Any vBulletin experts about..

**Kymmy** · 17-01-2011, 10:16

Hi, I admin on a vb site runing the latest patch to V3.8 and we're getting people dropping files that contain #Web Shell by oRb in, with these they're compromising the admincp (various admin accounts) and changing the template header to include a spam/virii iframe.

Anyone (especially Paul if you're about) have you seen this documented recently or do you know how they're getting in?

The site is www.xrv.org.uk.. Last two files were found in VBSEO addons and also the forum cache.

Any help greatly appreciatted..

PS.. the site is fully vb licenced, but the owner who has the registered email is busy at work..

**Rob** · 17-01-2011, 12:49

Having one a

There is a lot of chatter about this being related to a script called phpthumb, which is something to do with resizing images. No idea if that would be a standard part of vbulletin, or included with a mod.

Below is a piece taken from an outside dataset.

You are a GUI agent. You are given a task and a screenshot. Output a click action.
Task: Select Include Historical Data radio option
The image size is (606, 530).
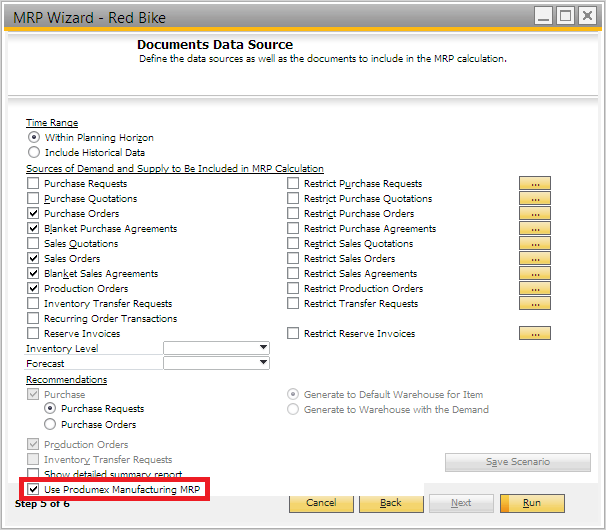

Since this relates to an ability to upload images or attachments a temporary fix mix simply be to disable those functions for your users.

---------- Post added at 12:49 ---------- Previous post was at 12:40 ----------

Looks like it might be something to do with a "Two-Steps external links module"

http://secunia.com/advisories/39552/

**Kymmy** · 17-01-2011, 12:53

tnX Rob will look into it

Dude111 · 19-01-2011, 15:12

This is quite disturbing Kymmy,

Is it possible to have the software filter out any uploads containing "#Web Shell by oRb" (As soon as it sees this it deletes the file)

I am sorry you guys are going thru this and i hope you can correct it soon!

**Rob** · 19-01-2011, 17:23

to clarify anyone misreading this thread, Cable Forum is not affected by this issue.

**Kymmy** · 21-01-2011, 16:18

Hence I put the URL in the post #1

What's the state of patching for 3.8? Is it still being patched or are they now leaving it for V4?